On February 17, 2012, the U.S. Department of Health and Human Services (HHS) released a set of FAQs concerning the Essential Health Benefits Bulletin it issued on December 16, 2011. The FAQs offer new guidance and raise new questions about the scope of what is considered an essential health benefit (EHB) for purposes of applying the prohibitions against annual and lifetime limits.
Under the Affordable Care Act (ACA), the coverage offered by state health insurance exchanges and health insurance issuers in the individual and small group markets must include EHBs, except where grandfathered. The ACA also prohibits insurers and plans (even large, self-funded plans) from imposing annual and lifetime dollar limits on EHBs. The Bulletin established an approach for defining EHBs by reference to certain “benchmark” plans, which could vary from state to state. The Bulletin did not address the interaction between a state’s identification of EHBs and the general prohibition against annual and lifetime dollar limits.

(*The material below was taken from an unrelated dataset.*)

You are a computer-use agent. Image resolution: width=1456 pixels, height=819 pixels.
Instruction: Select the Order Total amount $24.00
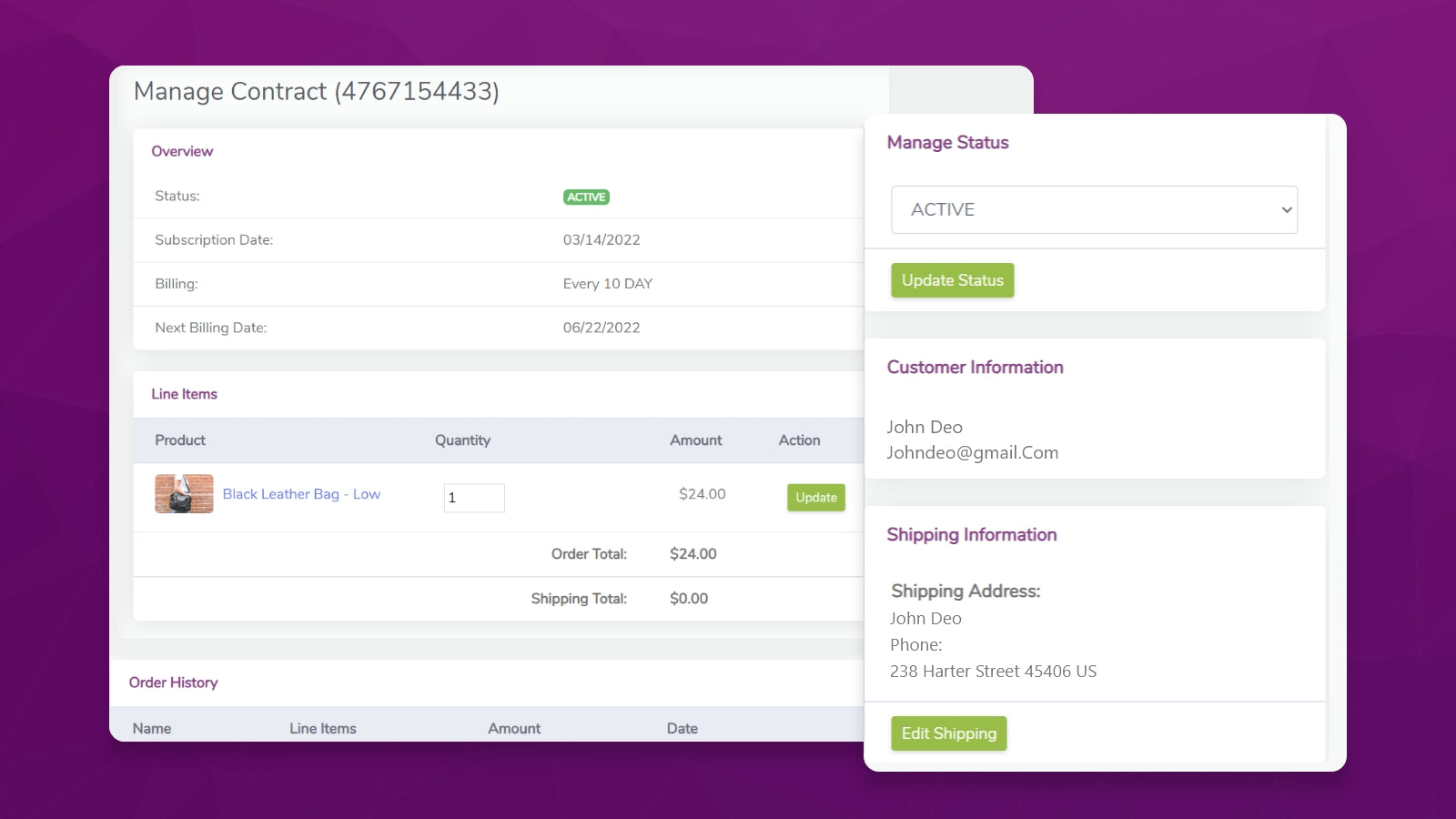click(x=693, y=553)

New Guidance/New Questions
In addition to clarifying various matters relevant to state insurance exchanges and insurance coverage in the individual and small group markets, the new FAQs start to consider some of the unanswered questions about the prohibition against dollar limits. While these answers provide clear guidance in some respects, they create uncertainties in others. For example, one FAQ makes it clear that health insurance issued in the small group market in a state where an employer has its primary place of business cannot apply lifetime and annual dollar limits to any benefits that are regarded as EHBs in that state (based on the applicable benchmark plan for that state). This guidance is helpful in the small group market, where an employer’s principal place of business will typically match the state in which insurance is issued, but less helpful in identifying the benchmark plan in the larger group market where, for example, a group health plan may cover the employees of several related employers with principal places of business in different states.
With regard to insured plans, health insurers will need to make determinations as to the benefits that will be offered. It appears as if an employer with a self-funded plan will need to sift through a number of different available options to determine which plan will serve as its benchmark for EHBs. The employer will need to address a number of issues, which might include state benefit mandates, the requirement to offer pediatric dental and vision coverage and coverage for habilitation services, and the possibility of diverting from the benchmark plan by providing actuarial equivalent coverage for a particular type of benefit.
Group health plan sponsors may expect further guidance on this subject. Data is currently being collected to identify the potential benchmark plans that will be available for 2014 and 2015. In the interim, at least until final regulations are issued, employers should keep in mind the government’s “good faith” enforcement position that applies to reasonable efforts to identify EHBs.